Une thèse de doctorat explore les sonorités dans les guerres saintes médiévales au Proche-Orient
APS
SENEGAL-UNIVERSITE-RELIGION-RECHERCHE

Une thèse de doctorat explore les sonorités dans les guerres saintes médiévales au Proche-Orient

Dakar, 18 avr (APS) – Le doctorant en histoire médiévale, Mamadou Woury Diallo, explore la typologie des sonorités dans les croisades et dans le djihad au Proche-Orient, ’’deux mondes’’, l’Occident chrétien et l’Orient musulman, qui se sont affrontès pendant presque trois siècles (1095-1291) dans des guerres saintes.
 
Diallo a soutenu samedi à l’École de Bibliothécaires, Archivistes et Documentaristes (EBAD) de l’université cheikh Anta Diop de Dakar (UCAD), une thèse portant sur ’’Le paysage sonore dans les croisades et dans le djihad au Proche-Orient (1095-1291) : essai d’analyse comparative d’une histoire du sensible’’.
 
Il a obtenu une mention très honorable et les félicitations du jury présidé par le professeur Abdoulaye Bathily aux côtés des professeurs Penda Mbow et Idrissa Ba, directeur de thèse. 
 
Christiane Raynaud et Julien Loiseau, professeurs à l’Université d’Aix-Marseille (France), ont participé à la soutenance par visioconférence.
 
En partant de motivations d’ordre scientifique, l’auteur dit avoir travaillé sur le paysage sonore des croisades et du djihad dans une démarche globale de définition conceptuelle, de dépouillement des sources. 
 
Il fait ainsi une analyse et une comparaison des différents paliers sonores de ces guerres saintes au Proche-Orient entre 1095, date du déclenchement de la croisade au concil de Clermont par le pape Urbain II et 1291, date de la fin de la présence latine en Orient avec la chute de la ville de Saint-Jean d’Acre.
 
Dès lors, il arrive à identifier dans son étude une typologie de sonorités des croisades et du Djihad qui met en évidence ‘’deux paysages sonores différents mais complémentaires’’, l’un ‘’produit’’ par l’homme’’ et l’autre ‘’subi par l’homme’’.
 
Concernant le premier paysage, Mamadou Woury Diallo note une ‘’grande variété de sonorités anthropiques allant des cris de guerre aux sonorités du quotidien, en passant par les sons des hérauts d’armes, des crieurs publics, etc.’’.
 
‘’Les cris de guerre, notamment généraux, épousent la nouvelle idéologie de la guerre sainte’’, analyse-t-il, soulignant qu’ils ont ‘’évolué et changé à chaque croisade et sous chaque dynastie musulmane’’. 
 
Cependant, il note ‘’quelques constances’’ concernant les sonorités humaines telles que ‘’Allahou Akbar !’’ (‘’Dieu est grand !’’ ), du côté du djihad et ‘’Dieu le veut’’, chez les croisés.
 
Le deuxième paysage sonore est caractérisé par la prépondérance des sonorités animales, métalliques et instrumentales, relève-t-il dans son étude.
 
A l’en croire, les instruments de haut, notamment les aérophones et les membranophones, sont ceux qui sont le plus présents dans les sources des croisades et du djihad, mais également dans les armées et sur les champs de bataille. 
 
’’Ils remplissent des fonctions bien définies et sont entourés de symbolismes bien chargés qui ne sortent pas du cadre religieux et féodal.
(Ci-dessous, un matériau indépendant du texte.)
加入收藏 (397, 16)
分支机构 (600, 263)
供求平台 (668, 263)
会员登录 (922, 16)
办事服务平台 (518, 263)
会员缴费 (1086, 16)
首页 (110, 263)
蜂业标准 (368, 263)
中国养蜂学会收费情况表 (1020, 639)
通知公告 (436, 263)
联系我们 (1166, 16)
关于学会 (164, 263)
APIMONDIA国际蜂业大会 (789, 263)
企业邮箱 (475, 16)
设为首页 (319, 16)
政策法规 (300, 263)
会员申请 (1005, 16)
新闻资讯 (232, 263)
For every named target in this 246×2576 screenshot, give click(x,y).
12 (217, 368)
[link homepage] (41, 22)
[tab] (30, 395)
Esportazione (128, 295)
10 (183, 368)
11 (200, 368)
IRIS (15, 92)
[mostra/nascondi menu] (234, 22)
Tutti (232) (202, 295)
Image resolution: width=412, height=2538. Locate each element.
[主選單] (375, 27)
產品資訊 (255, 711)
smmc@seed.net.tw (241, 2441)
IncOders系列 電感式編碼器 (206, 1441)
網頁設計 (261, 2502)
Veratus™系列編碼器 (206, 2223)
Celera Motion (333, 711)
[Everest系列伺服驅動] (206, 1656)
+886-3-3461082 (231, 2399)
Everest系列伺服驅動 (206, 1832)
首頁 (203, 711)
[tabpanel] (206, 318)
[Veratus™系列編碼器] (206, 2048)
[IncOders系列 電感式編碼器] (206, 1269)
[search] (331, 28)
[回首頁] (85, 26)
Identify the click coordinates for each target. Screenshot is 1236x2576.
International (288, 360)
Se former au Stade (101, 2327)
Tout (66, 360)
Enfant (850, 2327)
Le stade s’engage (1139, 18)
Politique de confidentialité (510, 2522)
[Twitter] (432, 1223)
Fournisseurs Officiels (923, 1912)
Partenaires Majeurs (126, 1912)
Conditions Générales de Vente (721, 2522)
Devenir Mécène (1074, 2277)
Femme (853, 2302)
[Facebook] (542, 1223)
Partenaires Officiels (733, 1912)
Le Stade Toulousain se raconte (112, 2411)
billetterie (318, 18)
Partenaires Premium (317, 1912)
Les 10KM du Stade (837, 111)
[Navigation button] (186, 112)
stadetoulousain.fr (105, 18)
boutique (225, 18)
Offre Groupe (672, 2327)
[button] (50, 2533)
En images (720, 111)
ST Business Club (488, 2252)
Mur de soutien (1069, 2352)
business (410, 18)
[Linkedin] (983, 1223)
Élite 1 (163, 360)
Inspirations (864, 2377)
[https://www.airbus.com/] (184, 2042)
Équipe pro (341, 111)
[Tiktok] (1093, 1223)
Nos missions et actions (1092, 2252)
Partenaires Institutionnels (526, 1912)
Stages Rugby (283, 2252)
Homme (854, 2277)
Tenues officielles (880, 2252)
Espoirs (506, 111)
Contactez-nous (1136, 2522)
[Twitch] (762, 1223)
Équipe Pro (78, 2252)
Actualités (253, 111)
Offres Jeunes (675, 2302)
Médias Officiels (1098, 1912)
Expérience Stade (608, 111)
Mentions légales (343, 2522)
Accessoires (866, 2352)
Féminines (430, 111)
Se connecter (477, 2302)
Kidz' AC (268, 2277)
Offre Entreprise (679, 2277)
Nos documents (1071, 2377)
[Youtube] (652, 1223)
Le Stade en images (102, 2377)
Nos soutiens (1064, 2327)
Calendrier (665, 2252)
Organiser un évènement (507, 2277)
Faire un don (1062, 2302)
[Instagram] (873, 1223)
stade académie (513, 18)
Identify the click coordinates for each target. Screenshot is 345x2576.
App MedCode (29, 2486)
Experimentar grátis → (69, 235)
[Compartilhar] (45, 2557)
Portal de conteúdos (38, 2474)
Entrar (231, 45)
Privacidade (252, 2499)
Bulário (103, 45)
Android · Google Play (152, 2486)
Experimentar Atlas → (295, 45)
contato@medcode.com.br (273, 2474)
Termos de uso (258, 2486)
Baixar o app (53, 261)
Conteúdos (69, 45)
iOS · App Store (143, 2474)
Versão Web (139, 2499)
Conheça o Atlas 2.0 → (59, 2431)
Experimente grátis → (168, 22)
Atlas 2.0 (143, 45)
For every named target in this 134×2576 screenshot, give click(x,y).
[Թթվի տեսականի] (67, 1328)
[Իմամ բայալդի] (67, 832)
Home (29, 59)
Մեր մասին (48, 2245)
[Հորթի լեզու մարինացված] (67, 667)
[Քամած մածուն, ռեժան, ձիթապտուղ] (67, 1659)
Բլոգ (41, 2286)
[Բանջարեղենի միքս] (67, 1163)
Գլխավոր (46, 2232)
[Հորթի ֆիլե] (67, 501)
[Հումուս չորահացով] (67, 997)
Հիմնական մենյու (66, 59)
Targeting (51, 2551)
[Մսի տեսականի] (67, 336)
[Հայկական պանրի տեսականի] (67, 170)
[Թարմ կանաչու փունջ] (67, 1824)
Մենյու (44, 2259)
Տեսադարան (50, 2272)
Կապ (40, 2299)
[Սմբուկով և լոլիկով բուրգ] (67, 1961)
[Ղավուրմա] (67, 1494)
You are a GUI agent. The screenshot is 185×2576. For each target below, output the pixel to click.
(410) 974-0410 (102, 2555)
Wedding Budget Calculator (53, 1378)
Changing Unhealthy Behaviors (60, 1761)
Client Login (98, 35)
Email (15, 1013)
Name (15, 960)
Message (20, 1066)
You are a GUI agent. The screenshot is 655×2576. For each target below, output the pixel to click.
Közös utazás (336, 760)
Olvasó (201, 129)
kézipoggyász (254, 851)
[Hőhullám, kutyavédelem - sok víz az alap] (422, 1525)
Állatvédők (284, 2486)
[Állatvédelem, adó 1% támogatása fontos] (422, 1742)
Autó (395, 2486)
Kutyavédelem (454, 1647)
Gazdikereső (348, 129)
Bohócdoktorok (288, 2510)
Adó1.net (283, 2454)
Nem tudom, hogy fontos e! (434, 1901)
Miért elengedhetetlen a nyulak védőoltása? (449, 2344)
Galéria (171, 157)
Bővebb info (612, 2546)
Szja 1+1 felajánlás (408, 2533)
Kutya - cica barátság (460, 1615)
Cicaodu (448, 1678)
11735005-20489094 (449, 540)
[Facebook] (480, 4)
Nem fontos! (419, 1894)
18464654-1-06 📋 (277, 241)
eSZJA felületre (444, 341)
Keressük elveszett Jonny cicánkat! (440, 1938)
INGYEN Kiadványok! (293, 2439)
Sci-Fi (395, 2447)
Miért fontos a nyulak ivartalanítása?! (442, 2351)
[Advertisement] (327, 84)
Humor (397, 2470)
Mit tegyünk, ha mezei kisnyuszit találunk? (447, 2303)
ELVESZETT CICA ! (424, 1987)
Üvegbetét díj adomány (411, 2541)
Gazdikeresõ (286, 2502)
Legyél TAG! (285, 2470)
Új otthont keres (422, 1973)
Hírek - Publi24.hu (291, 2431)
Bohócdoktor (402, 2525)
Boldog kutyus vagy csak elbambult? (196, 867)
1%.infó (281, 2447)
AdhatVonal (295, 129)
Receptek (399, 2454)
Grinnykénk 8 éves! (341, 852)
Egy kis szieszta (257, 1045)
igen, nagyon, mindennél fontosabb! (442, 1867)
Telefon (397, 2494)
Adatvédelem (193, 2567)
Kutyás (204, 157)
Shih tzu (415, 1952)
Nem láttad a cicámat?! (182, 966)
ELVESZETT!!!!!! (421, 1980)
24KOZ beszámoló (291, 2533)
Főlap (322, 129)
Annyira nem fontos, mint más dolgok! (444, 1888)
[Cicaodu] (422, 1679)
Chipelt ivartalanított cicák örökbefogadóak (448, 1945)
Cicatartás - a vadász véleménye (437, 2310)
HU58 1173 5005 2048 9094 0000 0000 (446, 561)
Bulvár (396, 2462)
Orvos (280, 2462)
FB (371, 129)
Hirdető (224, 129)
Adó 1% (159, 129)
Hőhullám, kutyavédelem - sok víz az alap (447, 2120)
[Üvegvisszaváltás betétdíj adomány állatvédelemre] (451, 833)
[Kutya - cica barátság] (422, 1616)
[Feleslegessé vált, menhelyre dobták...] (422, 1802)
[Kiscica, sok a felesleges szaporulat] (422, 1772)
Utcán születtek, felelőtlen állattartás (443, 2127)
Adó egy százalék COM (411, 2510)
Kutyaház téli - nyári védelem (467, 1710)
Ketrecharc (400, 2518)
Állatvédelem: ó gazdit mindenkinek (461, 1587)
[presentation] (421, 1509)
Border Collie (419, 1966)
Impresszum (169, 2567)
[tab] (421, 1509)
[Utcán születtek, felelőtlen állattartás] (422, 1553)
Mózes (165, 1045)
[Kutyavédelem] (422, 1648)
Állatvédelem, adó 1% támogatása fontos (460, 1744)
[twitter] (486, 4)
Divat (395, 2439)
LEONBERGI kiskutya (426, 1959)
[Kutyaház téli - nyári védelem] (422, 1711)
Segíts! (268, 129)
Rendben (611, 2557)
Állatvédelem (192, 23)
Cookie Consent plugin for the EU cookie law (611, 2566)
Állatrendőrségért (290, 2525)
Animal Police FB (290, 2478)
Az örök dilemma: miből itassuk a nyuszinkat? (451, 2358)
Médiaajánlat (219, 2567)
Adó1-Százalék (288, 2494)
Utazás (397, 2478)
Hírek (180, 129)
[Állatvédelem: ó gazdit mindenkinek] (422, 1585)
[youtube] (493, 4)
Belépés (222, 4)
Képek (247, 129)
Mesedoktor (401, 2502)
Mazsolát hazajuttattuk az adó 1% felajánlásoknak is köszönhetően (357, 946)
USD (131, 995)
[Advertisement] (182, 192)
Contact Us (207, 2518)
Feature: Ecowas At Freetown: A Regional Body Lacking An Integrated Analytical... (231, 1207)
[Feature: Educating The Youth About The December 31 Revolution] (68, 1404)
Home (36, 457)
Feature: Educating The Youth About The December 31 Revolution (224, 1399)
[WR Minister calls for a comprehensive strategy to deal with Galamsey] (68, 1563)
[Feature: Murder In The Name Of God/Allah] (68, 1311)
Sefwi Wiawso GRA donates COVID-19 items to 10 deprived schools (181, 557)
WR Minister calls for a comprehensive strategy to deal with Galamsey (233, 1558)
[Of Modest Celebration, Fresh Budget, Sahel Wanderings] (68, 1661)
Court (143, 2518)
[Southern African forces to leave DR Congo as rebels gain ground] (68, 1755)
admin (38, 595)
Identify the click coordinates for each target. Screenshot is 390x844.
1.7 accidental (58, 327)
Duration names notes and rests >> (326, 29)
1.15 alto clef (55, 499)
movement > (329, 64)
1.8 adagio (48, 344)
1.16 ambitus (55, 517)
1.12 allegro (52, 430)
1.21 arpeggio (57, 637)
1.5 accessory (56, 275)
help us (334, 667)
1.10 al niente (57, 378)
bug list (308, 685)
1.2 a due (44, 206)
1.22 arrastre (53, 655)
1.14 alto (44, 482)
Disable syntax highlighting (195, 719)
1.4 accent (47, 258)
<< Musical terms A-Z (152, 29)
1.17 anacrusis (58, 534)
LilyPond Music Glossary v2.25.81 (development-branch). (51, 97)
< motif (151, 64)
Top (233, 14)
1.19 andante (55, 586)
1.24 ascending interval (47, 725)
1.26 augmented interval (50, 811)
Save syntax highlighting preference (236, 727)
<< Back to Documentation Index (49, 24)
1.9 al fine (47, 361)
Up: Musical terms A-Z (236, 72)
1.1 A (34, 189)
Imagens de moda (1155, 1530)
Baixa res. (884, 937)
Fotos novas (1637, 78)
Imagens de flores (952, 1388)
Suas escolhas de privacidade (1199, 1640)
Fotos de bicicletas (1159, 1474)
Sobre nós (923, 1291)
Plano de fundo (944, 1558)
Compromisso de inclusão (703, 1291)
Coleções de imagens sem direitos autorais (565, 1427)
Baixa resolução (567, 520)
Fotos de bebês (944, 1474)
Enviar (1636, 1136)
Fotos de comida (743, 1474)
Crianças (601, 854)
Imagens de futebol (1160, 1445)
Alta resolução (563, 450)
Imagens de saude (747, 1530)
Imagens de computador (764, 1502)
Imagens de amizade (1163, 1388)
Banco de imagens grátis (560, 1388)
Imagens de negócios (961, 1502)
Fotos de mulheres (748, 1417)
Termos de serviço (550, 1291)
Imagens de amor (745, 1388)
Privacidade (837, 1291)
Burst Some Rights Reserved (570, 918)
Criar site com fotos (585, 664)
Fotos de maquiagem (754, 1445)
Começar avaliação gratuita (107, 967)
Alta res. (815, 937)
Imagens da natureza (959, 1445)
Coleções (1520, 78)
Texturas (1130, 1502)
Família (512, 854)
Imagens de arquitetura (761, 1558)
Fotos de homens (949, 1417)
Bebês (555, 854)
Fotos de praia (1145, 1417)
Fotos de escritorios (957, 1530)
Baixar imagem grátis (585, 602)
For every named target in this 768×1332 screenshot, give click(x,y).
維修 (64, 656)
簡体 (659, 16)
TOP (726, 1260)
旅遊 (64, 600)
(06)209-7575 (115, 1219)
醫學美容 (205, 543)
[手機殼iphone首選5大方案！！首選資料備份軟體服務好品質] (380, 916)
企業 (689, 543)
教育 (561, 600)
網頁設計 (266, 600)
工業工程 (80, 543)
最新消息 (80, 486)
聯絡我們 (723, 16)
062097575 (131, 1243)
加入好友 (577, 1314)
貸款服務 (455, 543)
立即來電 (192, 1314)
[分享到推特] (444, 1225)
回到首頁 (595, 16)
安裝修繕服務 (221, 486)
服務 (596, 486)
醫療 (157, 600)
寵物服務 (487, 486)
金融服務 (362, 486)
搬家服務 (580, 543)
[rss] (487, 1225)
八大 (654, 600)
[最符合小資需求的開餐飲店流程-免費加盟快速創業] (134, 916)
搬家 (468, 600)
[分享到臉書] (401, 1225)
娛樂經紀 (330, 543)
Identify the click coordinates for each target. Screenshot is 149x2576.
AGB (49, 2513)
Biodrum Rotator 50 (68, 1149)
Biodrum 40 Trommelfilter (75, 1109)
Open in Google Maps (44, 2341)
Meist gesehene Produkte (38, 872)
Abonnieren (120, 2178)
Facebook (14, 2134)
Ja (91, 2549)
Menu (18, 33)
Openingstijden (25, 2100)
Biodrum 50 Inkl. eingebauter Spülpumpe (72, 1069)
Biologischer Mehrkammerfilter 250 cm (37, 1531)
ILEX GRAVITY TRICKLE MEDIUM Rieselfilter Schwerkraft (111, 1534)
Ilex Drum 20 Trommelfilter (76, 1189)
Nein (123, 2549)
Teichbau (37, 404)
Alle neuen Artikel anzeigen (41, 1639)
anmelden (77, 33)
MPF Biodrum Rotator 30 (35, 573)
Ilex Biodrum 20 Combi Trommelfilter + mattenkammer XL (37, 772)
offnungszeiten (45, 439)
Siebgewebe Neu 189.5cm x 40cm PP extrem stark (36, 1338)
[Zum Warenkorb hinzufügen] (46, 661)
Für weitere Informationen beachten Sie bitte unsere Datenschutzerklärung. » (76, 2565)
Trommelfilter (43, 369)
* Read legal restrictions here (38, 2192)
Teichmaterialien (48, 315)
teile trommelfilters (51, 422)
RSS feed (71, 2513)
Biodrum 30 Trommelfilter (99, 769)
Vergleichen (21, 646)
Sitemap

Ces instruments sont ceux du pouvoir et de l’autorité, notamment des hautes élites politiques, militaires et sociales’’, explique Diallo. 
 
’’Il y a, par conséquent, une adéquation parfaite entre le haut sonore et le haut social. Les sonorités métalliques sont constituées par les coups partis ou résultant du choc entre les armes offensives, défensives et les machines de guerre’’, ajoute-t-il. 
 
En dehors des sonorités, son travail nous ’’’plonge au cœur des imaginaires collectifs des peuples des croisades et du djihad en particulier, mais de façon plus élargie, dans les mentalités occidentales et orientales’’.
 
Des mentalités qui sont marquées par ’’leur contexte géographique et historique, mais surtout par le regard des uns vis-à-vis des autres, un regard plein de préjugés, d’appréhensions, de haine et d’admiration devant le courage de l’ennemi’’’.